Sunday, September 25, 2016

Love Letters to the World


Title: Love Letters to the World
Author: Meia Geddes
Publishing Company: Poetose Press
Publication Date: October 1, 2016
Rating: 4/5 "Liked It"

NetGalley Description
This is an exercise in love, an attempt at developing taste, a test of how sweet a word can be, an ode to moments. This is a manifestation of slowness and quiet and sunshine, early mornings and late evenings, glad memories and slender times. This is yearning and giving, an extended meditation on letters, what they can and cannot do for one's being. LOVE LETTERS TO THE WORLD — a series of 120 lyrical prose poems — addresses the world as body, concept, stranger. Unabashedly lyrical, epistolary, and plotless, this hybrid collection may appeal to those who are fans of Kahlil Gibran, Rabindranath Tagore, and Mary Ruefle. It is a quiet celebration and exploration of life, love, language, and one's place in the world.

What I Liked
I loved that this collection of poetry was so meditative!  Geddes definitely knows how to lull a reader into a mental state that is calm enough to contemplate her poetry, but not so calm that one falls asleep.  Geddes then uses that beautiful state of mental bliss to encourage her audience to try to truly understand the physical and spiritual implications of her poetry.  I loved this because there was a surface level, then a bottom of the iceberg, then a bottom of the ocean to each of her poems.  I absolutely had to be in the mental state that Geddes put me in to be able to understand each of these three parts.  And, let me tell you, she never failed to put me into that mental state.

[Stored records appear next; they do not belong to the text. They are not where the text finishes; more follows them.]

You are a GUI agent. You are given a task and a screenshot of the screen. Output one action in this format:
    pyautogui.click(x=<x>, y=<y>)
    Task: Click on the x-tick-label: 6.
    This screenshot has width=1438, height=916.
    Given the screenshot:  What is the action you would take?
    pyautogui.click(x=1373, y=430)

I also loved the way that each of the letters was written!  Each poem was so natural sounding that the words rolled off of the tongue without any of the forced strangeness that results from the work of other modern day poets.

What I Disliked
Although the poetry was very beautiful, I wish that there would have been a plot.  I would have liked to know what was going on to inspire Geddes to write each of the poems.  It's not as though she sat down and looked at a calendar and decided to write about a subject based on the day.  Why does it matter that a little girl hugs her?  Why is she writing about pregnant bellies all of a sudden?  I believe that Geddes should have allowed her audience to get to know her through her poetry.

I also disliked the repetitive nature of the letters.  Yes, these are all letters. Yes, that's important to your book.  No, you do not have to use the same greeting and salutation for each letter.  After a while, that begins to detract from the book.

Final Thoughts
This may be a book that requires some knowledge of the discussed pieces.  For example, the parts involving pregnancy did not affect me as much as they would have if I were a mother.  I would like to go back and see how these poems change their meaning for me as I change and grow.

If this book was a tea, it would be jasmine.  It is calming, but filled with complex undertones.

About the Author (from NetGalley)
Meia Geddes was born in China, raised in Sacramento, and lives in Boston. She graduated from Brown University and has been the recipient of a Fulbright grant, and is currently completing her master's in library and information science, folding paper cranes for her small business Make-A-Crane, and working as an assistant at MIT Sloan School of Management. Her novella, THE LITTLE QUEEN, is forthcoming in 2017. She can be found @meiageddes or www.meiageddes.com.